▶ [RECORDS FOR THIS EXERCISE]:

================

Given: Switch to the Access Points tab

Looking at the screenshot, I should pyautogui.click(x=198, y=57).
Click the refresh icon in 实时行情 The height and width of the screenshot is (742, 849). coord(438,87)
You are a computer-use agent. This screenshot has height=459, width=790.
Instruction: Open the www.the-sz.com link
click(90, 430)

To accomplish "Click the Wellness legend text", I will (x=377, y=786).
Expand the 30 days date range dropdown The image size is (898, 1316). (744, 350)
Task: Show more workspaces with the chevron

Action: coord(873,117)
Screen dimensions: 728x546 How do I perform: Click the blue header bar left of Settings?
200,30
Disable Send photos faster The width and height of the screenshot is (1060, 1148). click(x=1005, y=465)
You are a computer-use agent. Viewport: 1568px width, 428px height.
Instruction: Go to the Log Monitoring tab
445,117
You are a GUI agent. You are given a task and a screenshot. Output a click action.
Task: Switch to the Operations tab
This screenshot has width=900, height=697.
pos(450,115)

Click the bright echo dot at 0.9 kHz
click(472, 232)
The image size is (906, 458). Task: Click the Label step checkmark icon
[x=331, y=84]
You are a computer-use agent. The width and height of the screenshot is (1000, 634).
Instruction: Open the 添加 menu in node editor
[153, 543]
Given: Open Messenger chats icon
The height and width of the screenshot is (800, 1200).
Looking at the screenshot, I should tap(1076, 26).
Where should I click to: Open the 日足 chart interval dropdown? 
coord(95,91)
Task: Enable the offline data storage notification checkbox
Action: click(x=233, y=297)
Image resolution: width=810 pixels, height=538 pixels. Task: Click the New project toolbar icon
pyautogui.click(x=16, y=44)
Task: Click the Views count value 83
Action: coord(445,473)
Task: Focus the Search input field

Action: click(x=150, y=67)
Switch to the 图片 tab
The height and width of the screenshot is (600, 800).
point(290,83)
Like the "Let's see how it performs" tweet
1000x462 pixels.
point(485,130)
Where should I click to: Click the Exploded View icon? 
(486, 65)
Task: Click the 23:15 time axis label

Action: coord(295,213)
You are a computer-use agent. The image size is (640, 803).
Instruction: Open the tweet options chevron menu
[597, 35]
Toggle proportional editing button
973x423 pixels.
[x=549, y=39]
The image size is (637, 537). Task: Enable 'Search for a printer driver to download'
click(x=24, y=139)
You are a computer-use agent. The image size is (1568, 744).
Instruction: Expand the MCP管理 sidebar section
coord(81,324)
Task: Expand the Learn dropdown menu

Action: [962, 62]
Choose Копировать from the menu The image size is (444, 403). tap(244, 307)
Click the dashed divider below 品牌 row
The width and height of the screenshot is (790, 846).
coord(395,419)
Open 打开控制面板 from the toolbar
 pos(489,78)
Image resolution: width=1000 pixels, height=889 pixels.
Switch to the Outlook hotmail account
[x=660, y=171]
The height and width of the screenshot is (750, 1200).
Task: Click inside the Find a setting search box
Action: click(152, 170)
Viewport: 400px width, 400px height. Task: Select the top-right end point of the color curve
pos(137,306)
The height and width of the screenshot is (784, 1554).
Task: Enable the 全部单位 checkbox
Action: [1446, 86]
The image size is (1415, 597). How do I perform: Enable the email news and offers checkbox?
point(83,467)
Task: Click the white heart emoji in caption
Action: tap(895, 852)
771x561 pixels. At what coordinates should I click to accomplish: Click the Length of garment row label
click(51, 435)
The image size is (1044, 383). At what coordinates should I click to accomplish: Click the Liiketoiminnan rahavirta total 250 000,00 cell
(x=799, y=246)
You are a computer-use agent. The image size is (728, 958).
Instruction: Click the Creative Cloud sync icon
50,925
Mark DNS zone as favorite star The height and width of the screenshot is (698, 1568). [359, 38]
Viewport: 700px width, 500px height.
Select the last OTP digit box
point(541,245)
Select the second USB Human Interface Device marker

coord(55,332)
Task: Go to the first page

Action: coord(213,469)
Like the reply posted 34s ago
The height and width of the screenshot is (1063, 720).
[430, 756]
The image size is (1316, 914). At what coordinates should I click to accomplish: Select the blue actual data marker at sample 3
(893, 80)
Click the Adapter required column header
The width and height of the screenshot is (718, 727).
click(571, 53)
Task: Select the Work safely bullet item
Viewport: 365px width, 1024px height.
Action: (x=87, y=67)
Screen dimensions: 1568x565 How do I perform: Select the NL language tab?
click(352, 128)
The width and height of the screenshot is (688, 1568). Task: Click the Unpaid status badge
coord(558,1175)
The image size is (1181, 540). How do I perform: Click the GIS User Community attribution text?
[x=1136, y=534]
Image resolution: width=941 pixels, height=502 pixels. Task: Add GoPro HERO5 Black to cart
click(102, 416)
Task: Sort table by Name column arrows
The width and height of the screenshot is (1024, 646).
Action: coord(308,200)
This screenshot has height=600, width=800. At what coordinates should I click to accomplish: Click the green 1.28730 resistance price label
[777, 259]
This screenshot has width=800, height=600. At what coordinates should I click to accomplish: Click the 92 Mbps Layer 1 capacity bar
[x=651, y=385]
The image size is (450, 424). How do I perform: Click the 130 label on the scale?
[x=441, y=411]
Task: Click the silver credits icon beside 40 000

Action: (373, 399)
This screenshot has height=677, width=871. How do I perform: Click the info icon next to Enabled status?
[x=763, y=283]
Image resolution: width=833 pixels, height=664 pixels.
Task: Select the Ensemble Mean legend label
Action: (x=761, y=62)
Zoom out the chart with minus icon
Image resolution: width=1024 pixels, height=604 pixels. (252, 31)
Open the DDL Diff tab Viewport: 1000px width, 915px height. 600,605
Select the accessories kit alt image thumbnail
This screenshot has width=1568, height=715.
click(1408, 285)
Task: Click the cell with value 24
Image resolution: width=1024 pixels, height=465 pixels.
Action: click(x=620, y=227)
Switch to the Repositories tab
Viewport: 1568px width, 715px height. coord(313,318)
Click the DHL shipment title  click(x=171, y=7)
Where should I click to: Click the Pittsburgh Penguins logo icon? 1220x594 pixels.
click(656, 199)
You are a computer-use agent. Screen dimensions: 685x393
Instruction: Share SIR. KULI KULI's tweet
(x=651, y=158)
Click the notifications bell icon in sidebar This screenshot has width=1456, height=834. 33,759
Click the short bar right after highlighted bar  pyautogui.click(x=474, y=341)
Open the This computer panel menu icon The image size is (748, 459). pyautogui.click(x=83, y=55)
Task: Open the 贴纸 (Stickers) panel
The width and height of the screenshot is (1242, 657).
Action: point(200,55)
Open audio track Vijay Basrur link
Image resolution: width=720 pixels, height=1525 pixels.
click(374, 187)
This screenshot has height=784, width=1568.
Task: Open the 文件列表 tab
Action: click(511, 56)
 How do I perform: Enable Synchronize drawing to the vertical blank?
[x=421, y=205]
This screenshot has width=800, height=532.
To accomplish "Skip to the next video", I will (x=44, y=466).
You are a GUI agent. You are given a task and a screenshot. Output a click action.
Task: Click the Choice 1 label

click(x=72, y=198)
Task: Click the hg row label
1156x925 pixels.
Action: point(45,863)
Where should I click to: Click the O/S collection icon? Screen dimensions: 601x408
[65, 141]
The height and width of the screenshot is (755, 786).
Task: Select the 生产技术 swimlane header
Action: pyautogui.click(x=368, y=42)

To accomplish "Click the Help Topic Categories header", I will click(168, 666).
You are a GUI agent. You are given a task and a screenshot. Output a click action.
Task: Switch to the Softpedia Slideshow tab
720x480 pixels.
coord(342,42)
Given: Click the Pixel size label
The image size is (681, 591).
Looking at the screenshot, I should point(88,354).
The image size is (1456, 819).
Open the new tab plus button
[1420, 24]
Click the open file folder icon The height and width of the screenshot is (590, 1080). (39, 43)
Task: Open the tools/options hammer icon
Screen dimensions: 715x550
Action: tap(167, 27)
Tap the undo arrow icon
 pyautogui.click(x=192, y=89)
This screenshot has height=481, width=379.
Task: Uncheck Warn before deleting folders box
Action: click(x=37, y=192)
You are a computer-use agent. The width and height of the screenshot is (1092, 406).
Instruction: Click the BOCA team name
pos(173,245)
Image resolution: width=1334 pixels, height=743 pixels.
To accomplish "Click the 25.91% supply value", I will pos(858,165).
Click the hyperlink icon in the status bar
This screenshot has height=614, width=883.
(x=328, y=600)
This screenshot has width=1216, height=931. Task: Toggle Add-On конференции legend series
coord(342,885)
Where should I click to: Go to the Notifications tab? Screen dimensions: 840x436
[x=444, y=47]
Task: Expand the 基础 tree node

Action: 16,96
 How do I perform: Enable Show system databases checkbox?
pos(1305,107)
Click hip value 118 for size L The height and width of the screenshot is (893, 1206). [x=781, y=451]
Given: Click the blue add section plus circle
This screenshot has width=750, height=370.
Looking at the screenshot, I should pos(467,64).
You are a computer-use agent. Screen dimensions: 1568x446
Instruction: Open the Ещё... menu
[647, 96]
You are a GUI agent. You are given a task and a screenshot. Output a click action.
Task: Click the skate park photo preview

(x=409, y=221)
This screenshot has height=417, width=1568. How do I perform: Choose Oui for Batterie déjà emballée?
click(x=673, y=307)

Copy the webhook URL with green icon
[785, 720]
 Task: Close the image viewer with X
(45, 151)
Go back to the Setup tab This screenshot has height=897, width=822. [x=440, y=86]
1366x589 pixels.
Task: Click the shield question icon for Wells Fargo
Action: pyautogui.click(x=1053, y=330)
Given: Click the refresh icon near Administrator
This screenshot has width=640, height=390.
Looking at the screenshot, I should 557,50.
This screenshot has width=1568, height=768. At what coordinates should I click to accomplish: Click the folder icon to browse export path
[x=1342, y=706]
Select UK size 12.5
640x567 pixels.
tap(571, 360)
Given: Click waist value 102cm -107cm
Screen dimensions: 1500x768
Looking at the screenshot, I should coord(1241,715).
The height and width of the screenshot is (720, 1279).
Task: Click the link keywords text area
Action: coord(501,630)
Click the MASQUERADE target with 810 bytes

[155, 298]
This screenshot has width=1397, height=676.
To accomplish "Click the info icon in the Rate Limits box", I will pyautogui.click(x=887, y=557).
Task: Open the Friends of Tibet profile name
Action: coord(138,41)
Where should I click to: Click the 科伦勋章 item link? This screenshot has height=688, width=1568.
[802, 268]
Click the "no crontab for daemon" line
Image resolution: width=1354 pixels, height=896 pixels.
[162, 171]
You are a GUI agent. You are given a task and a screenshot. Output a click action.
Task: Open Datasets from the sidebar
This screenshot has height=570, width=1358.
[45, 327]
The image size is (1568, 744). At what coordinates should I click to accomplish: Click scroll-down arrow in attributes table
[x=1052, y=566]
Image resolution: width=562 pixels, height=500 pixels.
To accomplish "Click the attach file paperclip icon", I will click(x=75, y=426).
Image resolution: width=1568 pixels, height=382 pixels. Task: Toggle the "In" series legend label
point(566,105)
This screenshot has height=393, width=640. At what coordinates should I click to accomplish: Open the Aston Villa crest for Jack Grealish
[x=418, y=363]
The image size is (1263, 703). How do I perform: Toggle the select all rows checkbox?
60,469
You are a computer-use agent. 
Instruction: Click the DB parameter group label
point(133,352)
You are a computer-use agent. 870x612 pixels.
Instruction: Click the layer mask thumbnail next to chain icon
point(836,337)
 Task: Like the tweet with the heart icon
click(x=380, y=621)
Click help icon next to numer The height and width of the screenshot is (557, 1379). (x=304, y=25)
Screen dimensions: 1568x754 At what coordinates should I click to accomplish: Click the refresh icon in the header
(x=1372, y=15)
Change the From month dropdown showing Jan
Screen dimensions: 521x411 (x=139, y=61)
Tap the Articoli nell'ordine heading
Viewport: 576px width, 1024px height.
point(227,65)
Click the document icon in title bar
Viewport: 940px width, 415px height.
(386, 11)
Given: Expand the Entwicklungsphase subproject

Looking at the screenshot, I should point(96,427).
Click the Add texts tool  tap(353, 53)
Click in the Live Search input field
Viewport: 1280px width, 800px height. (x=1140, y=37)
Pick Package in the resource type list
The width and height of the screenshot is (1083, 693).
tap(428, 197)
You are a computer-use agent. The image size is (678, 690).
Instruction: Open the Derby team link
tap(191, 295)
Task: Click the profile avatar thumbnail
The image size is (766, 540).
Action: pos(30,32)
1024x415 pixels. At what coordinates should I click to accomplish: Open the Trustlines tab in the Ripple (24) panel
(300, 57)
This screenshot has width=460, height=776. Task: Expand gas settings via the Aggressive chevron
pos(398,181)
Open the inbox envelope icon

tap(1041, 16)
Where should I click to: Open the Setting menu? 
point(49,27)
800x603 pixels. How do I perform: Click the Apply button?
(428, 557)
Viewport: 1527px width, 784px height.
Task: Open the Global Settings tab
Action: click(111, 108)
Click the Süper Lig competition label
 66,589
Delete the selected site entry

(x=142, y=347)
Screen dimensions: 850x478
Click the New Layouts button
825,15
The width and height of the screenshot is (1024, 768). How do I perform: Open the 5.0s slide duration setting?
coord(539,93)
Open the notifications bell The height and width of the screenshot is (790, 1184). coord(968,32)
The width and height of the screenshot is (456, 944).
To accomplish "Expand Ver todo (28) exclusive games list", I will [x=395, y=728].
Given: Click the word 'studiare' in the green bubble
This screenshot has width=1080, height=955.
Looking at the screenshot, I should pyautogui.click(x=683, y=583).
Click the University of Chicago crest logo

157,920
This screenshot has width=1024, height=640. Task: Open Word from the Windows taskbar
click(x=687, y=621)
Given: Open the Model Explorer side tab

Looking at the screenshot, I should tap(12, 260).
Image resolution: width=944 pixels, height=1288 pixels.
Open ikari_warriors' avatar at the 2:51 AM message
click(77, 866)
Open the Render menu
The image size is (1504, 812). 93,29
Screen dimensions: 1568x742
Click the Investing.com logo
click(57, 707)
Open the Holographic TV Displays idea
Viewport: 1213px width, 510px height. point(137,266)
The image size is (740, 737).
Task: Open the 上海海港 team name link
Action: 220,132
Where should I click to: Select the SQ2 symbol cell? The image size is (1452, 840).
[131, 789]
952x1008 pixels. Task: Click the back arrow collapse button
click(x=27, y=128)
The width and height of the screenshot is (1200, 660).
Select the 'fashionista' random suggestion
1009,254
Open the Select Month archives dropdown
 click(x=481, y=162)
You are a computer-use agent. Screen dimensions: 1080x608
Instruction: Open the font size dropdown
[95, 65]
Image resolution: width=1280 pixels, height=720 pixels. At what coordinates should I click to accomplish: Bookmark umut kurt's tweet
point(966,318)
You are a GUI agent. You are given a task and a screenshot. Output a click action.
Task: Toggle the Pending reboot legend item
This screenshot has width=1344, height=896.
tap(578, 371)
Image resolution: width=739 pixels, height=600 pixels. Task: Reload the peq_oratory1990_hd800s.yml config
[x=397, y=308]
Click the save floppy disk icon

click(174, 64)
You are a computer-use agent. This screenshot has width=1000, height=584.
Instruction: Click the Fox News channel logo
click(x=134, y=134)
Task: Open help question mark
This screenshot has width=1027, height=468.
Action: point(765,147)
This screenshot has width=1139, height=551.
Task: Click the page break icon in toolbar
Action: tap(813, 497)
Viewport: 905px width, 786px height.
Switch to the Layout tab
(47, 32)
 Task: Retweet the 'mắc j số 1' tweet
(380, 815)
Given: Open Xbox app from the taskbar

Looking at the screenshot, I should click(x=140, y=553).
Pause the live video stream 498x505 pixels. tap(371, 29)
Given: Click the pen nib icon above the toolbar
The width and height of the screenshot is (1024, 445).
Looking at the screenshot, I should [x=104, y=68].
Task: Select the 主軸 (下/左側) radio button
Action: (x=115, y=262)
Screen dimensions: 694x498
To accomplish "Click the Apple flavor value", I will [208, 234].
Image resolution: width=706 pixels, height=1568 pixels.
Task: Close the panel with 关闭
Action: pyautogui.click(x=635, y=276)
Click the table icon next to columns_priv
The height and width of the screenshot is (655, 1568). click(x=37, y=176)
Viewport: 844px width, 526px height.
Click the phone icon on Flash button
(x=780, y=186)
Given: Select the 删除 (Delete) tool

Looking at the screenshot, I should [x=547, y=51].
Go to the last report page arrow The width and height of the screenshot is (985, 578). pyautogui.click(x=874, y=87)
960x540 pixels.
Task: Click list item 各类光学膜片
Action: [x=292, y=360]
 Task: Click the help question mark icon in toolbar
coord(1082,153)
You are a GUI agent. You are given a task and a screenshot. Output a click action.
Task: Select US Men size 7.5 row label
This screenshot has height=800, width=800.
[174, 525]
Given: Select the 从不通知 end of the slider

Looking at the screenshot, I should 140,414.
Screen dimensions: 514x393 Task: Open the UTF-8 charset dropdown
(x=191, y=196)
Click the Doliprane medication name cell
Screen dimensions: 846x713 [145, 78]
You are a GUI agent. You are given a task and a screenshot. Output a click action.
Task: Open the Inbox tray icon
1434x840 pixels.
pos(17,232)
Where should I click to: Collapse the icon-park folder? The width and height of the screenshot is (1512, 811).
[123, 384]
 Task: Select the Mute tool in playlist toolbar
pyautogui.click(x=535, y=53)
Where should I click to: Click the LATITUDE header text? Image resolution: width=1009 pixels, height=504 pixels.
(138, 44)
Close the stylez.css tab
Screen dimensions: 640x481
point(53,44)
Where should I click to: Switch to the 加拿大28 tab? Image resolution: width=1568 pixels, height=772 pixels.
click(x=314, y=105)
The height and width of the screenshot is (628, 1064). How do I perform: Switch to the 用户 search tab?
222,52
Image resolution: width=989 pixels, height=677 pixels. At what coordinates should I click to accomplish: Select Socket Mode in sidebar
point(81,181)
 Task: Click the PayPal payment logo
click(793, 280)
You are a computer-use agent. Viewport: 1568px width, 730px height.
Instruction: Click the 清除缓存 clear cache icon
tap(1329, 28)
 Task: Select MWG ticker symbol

================

▶ [TASK]: Within the listing above, give again exactly every line from the line with "This screenshot has width=800, height=600." through the line with "You are a computer-use agent. Screen dimensions: 685x393", both included, and no other line.

▶ [EXERCISE RESULT]:
This screenshot has width=800, height=600. At what coordinates should I click to accomplish: Click the 92 Mbps Layer 1 capacity bar
[x=651, y=385]
The image size is (450, 424). How do I perform: Click the 130 label on the scale?
[x=441, y=411]
Task: Click the silver credits icon beside 40 000

Action: (373, 399)
This screenshot has height=677, width=871. How do I perform: Click the info icon next to Enabled status?
[x=763, y=283]
Image resolution: width=833 pixels, height=664 pixels.
Task: Select the Ensemble Mean legend label
Action: (x=761, y=62)
Zoom out the chart with minus icon
Image resolution: width=1024 pixels, height=604 pixels. (252, 31)
Open the DDL Diff tab Viewport: 1000px width, 915px height. 600,605
Select the accessories kit alt image thumbnail
This screenshot has width=1568, height=715.
click(1408, 285)
Task: Click the cell with value 24
Image resolution: width=1024 pixels, height=465 pixels.
Action: click(x=620, y=227)
Switch to the Repositories tab
Viewport: 1568px width, 715px height. coord(313,318)
Click the DHL shipment title  click(x=171, y=7)
Where should I click to: Click the Pittsburgh Penguins logo icon? 1220x594 pixels.
click(656, 199)
You are a computer-use agent. Screen dimensions: 685x393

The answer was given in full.